By GREG STOLLER
The Language of Business
Executives often treat global ethics defensively— they follow internationally accepted rules of engagement to allow themselves to sleep better at night and as insurance against a prison sentence. Or they go through periodic ethics training to check off the box of completion.
When applied proactively, however, ethics also proves strategically effective and profitable.
The benefit emerges from closely tying global ethics to a broad-based social responsibility program—in short, analyzing a business holistically to see how every aspect of its operations, from services in the HR benefits office to shop-floor uniforms, can be optimized for strategic gain.
One of my BU colleagues often uses a simple ballpoint pen to drive this point home. She’ll ask me: Who produces the ink and do those workers receive a living wage? If portions of the pen are imported, does each country subscribe to OSHA-quality international employment conventions? Is the pen’s mechanical assembly fully recyclable?
Though I’m the first to concede that viewing a company’s operations through a social responsibility lens originally took some getting used to, for a Millennial, it’s as commonplace as carrying a cellphone. Their demographic even takes this one step further—a good lesson for the rest of us—and goes out of their way to frequent and support companies whose operations practice what they ethically preach. This is far removed from boycotts based on Apartheid in the ’90s or consumer boycotts in the ’00s, and is actually far closer to brand management and the lifetime value of a customer.

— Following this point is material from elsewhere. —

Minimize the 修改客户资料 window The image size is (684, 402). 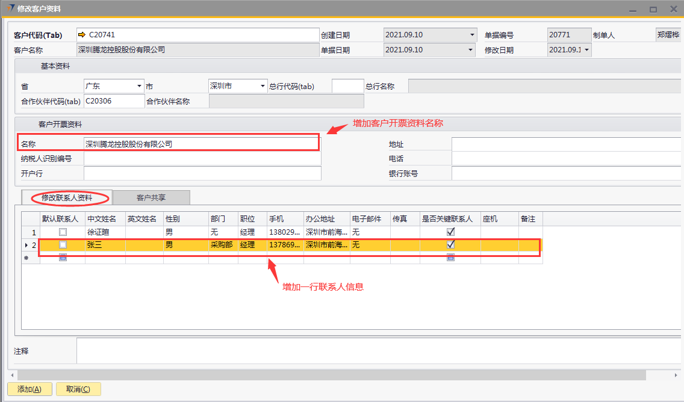click(x=632, y=9)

Even when making a good faith effort to make ethical decisions across global boundaries, though, leaders must be sensitive to potential conflicts between borders. Business practices are a function of the environment in which they’re practiced and are heavily influenced by national and, at times, local culture. This may put even the best thought-out worldwide social responsibility plans at loggerheads with their domestic goals, through no malicious intent.
For example, a multinational company doing business in a developing economy might consider contributing school uniforms to children in its local community as a means of engaging in helpful “charitable work.” This is a no-brainer, right? Not necessarily. The company was totally surprised when it received massive backlash because its donations upset the small tailors and street sellers in the area who suddenly had no income. Additionally, because the uniforms were not following dress code specs, the children were prevented from starting school on time. “Good” work takes cultural collaboration and often is more complicated than it appears at first glance.
It’s also an unwritten rule in some countries that beyond gifts, courtesies will be offered to members of your contact’s extended family, whether through college application letters, job hiring recommendations or otherwise. Failure to play along, even if patently outside of the bounds of your business dealings, or for people whom you’ve never met, might suddenly sour an otherwise solid relationship.
On the other hand, success stories abound. When a U.S.-based, international nonprofit received positive visibility because of its contributions to a small, struggling school, based on a deep understanding of that institution’s needs, in-kind donations exponentially increased stateside. There are countless stories of U.S. executives donating time in their respective professions during periods of crisis or natural disasters, rather than just sending unneeded supplies. This type of thoughtful contribution offers not only significant visibility to the needs of survivors and people in poverty, but also paves the way for appropriate future resource allocation.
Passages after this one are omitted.